To export use this command:
Router1#monitor capture vxlan export tftp://<IP_address>/<location>/<file_name>.pcap
!!Exported Successfully
Router1#
You will see the following if viewed on Router1:
Router1#show monitor capture vxlan buffer brief
-------------------------------------------------------------
# size timestamp source destination protocol
-------------------------------------------------------------
2 110 4.497975 10.10.10.10 -> 225.1.1.1 UDP
3 110 4.498982 11.11.11.11 -> 10.10.10.10 UDP
4 148 4.498982 10.10.10.10 -> 11.11.11.11 UDP
5 148 4.499974 11.11.11.11 -> 10.10.10.10 UDP
6 148 5.496984 10.10.10.10 -> 11.11.11.11 UDP
7 148 5.497975 11.11.11.11 -> 10.10.10.10 UDP
8 148 6.496984 10.10.10.10 -> 11.11.11.11 UDP
9 148 6.498982 11.11.11.11 -> 10.10.10.10 UDP
10 148 7.497975 10.10.10.10 -> 11.11.11.11 UDP
11 148 7.499974 11.11.11.11 -> 10.10.10.10 UDP
13 148 8.496984 10.10.10.10 -> 11.11.11.11 UDP
14 148 8.498982 11.11.11.11 -> 10.10.10.10 UDP
17 110 9.498982 11.11.11.11 -> 10.10.10.10 UDP
18 110 9.499974 10.10.10.10 -> 11.11.11.11 UDP
Router1#
I have removed the OSPF and PIM captures.

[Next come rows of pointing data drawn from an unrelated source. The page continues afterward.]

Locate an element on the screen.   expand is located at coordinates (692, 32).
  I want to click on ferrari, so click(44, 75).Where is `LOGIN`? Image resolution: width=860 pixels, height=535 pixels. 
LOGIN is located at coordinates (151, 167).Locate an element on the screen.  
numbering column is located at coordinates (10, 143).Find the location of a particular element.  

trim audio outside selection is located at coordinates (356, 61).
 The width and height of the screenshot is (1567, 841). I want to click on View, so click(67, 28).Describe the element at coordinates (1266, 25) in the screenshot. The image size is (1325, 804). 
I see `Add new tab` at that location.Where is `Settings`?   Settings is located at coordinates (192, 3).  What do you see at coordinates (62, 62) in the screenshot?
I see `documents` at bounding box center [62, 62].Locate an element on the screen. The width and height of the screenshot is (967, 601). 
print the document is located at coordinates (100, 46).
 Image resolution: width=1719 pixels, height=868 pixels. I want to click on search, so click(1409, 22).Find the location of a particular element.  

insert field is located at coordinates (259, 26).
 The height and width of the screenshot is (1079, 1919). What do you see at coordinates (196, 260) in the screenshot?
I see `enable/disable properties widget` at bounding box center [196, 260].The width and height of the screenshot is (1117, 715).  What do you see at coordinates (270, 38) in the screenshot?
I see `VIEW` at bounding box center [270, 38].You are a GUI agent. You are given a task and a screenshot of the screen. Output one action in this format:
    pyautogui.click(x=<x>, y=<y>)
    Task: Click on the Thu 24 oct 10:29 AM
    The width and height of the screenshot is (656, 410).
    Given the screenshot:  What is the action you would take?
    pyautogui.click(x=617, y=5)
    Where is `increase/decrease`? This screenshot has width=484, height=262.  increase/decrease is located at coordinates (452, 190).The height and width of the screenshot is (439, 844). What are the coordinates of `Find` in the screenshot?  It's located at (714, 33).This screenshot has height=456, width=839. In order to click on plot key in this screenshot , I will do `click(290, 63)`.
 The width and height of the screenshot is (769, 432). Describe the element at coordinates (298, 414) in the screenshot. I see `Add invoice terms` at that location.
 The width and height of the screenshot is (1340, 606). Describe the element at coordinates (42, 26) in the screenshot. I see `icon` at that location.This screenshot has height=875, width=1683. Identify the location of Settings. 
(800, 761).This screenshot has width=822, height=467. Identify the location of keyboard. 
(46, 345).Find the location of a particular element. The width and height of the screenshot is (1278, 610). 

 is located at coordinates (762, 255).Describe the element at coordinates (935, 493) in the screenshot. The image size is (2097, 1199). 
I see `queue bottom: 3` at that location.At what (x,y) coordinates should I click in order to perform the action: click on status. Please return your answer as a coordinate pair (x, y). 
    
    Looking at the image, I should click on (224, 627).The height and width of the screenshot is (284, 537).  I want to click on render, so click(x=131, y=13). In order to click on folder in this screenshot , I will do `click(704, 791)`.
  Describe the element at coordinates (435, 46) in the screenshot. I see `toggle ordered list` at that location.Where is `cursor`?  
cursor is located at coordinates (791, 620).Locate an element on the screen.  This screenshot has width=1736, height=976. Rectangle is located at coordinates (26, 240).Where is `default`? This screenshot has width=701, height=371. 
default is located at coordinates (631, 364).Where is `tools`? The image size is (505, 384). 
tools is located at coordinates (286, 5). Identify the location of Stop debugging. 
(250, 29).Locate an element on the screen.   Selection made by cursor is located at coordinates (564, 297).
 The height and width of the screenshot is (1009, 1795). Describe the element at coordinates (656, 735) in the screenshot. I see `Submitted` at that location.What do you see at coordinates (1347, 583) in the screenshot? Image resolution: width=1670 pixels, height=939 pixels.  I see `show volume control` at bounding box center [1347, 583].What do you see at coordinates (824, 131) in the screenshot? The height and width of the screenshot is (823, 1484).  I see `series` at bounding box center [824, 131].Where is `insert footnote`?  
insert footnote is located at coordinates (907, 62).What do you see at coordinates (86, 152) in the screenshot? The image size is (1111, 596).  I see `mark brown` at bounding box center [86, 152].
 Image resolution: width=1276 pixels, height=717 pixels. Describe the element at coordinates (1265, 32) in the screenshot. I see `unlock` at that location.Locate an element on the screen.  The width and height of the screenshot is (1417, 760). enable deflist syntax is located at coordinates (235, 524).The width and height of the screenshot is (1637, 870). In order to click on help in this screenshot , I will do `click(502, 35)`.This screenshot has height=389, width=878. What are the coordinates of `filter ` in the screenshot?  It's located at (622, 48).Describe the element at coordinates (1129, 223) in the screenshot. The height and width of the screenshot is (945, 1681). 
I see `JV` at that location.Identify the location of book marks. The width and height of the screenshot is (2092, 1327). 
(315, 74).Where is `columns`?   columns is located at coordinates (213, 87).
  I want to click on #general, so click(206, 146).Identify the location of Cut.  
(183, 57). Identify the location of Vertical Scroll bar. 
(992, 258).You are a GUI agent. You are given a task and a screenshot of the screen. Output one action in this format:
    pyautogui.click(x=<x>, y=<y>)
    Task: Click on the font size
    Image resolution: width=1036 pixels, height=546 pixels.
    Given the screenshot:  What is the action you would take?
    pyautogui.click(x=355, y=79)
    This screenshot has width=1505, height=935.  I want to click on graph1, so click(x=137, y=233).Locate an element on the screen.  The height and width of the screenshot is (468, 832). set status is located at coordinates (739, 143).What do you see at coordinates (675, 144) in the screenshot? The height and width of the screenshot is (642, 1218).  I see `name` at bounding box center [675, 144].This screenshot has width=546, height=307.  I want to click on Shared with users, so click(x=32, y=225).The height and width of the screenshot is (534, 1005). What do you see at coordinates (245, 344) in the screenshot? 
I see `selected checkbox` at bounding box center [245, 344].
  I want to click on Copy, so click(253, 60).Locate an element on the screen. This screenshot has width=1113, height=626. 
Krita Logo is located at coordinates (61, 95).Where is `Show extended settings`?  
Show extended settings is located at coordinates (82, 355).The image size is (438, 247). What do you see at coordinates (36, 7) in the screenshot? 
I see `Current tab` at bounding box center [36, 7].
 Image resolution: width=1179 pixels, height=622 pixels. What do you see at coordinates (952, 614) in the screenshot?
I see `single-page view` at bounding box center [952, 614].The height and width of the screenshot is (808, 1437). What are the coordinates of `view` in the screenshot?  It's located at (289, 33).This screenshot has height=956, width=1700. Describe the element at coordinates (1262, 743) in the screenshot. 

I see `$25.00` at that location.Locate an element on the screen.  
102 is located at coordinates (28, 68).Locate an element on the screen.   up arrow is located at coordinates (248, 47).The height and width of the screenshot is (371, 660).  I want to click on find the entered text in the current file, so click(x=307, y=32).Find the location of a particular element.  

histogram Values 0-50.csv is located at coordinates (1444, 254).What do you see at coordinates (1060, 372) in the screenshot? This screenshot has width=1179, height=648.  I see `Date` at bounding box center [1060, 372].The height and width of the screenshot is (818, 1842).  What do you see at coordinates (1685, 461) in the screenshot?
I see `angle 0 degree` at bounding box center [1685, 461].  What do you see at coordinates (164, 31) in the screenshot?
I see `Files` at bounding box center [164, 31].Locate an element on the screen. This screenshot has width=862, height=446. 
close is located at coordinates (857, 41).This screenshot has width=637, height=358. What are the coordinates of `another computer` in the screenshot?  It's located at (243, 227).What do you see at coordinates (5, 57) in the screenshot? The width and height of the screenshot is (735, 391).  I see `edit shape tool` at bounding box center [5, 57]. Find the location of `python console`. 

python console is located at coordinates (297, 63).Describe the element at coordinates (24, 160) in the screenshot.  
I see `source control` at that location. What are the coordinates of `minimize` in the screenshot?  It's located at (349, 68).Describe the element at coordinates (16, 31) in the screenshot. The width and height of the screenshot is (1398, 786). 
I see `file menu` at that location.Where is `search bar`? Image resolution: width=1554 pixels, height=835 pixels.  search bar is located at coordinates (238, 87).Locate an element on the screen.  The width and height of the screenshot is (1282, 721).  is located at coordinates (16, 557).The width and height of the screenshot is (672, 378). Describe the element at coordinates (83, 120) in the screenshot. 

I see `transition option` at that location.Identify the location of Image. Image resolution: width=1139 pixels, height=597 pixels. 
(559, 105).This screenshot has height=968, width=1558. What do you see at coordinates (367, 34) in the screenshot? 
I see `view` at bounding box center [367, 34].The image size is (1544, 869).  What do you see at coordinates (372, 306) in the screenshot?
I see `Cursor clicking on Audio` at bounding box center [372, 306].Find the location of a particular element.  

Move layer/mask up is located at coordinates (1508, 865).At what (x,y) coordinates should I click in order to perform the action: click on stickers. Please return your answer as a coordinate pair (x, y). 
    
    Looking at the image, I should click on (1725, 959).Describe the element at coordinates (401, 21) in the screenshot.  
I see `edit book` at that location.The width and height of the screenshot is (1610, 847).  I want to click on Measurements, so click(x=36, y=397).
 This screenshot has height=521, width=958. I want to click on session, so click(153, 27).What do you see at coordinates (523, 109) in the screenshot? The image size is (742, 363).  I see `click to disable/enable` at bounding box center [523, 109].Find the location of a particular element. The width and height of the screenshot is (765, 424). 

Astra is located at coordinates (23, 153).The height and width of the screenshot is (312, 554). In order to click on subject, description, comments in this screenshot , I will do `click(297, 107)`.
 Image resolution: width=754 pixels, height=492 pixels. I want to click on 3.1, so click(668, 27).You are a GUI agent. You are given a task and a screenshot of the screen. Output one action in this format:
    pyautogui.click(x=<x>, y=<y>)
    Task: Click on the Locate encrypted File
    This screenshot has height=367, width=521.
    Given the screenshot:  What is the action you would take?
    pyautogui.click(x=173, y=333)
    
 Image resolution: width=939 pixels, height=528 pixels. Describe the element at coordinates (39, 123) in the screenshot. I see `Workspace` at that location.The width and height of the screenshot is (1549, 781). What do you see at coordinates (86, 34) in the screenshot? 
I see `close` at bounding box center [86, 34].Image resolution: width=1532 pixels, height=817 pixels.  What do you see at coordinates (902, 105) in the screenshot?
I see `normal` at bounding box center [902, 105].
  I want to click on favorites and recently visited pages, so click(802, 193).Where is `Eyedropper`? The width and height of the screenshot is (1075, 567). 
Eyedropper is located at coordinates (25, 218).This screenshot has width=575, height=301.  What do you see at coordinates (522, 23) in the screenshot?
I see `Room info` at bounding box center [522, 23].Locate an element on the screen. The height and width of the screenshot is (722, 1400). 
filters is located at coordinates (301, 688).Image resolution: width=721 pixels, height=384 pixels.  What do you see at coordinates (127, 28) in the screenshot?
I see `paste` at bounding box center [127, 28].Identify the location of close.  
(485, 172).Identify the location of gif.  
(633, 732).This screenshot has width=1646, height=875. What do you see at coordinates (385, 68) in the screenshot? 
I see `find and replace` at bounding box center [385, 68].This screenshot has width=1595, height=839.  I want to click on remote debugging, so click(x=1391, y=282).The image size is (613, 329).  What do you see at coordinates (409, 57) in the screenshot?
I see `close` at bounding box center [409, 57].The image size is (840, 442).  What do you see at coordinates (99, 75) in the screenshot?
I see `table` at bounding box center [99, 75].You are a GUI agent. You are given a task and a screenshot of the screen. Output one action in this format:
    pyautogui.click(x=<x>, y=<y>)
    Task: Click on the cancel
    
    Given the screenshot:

Apart from those, the ping traffic from VM1 to VM2 triggers our first UDP packet, with source as 10.10.10.10 and destination 225.1.1.1.
As mentioned earlier, this is the first message sent out from Router1 [our VTEP]. The source and destination port of this packet is 8472 which is the default VXLAN port.
However, the subsequent UDP messages are sent out with arbitrary source ports with destination ports retained as 8472 and are unicast packets. The source and destination addresses we observe are that of our Router1's and Rotuer2's Loopback addresses.
The below command will give the number of packet's sent / received via the NVE interface:
Router1#show nve interface nve 1 detail
Interface: nve1, State: Admin Up, Oper Up Encapsulation: Vxlan
source-interface: Loopback100 (primary:10.10.10.10 vrf:0)
Pkts In Bytes In Pkts Out Bytes Out
7 666 7 666
Router1#
From above, 5 are ping packets and the remain 2 are related to VXLAN. The same have been highlighted in the EPC capture.
Router1#show nve peers
Interface Peer-IP VNI Up Time
nve1 11.11.11.11 4096 -
Router1#
The above is the binding data which will give information. However, this information will expire after sometime [provided the traffic flow inactive].
Here is one small portion of VXLAN UDP tweaking which by default uses 8742, and we use the "vxlan udp port" in the global config-mode to make this change.
The usage of this is very simple, but, has to be configured on both the VTEP routers.
The port being used by VXLAN can be viewed using the show command "show platform software vxlan F0 udp-port". The same is displayed below:
Router1#show platform software vxlan F0 udp-port
VXLAN UDP Port: 8472
Router1#
Now, let's go ahead and make the port change:
Router1(config)#vxlan udp port ?
<1024-65535> Port number
Router1(config)#vxlan udp port 1025 ?
<cr>
Router1(config)#
Lets see the show command to see the change in the VXLAN UDP port:
Router1#show platform software vxlan F0 udp-port
VXLAN UDP Port: 1025
Router1#
If we fail to configure Router2 with the same port, we end up seeing 'OverlayBadPkt' drops on Router2. This can be verified after sending traffic from VM1 to VM2.
So, let us configure the same port on Router2 as well:
Router2(config)#vxlan udp port 1025
Now, let me send the ping traffic again:
[root@localhost ~]# ping 172.16.11.111 -c 5
PING 172.16.11.111 (172.16.11.111) 56(84) bytes of data.
64 bytes from 172.16.11.111: icmp_seq=1 ttl=64 time=4.48 ms
64 bytes from 172.16.11.111: icmp_seq=2 ttl=64 time=1.73 ms
64 bytes from 172.16.11.111: icmp_seq=3 ttl=64 time=1.69 ms
64 bytes from 172.16.11.111: icmp_seq=4 ttl=64 time=1.81 ms
64 bytes from 172.16.11.111: icmp_seq=5 ttl=64 time=1.56 ms
--- 172.16.11.111 ping statistics ---
5 packets transmitted, 5 received, 0% packet loss, time 4003ms
rtt min/avg/max/mdev = 1.566/2.258/4.480/1.114 ms
[root@localhost ~]#
Details can be captured via EPC and the same viewed using wireshark.
Hope you found this post informative.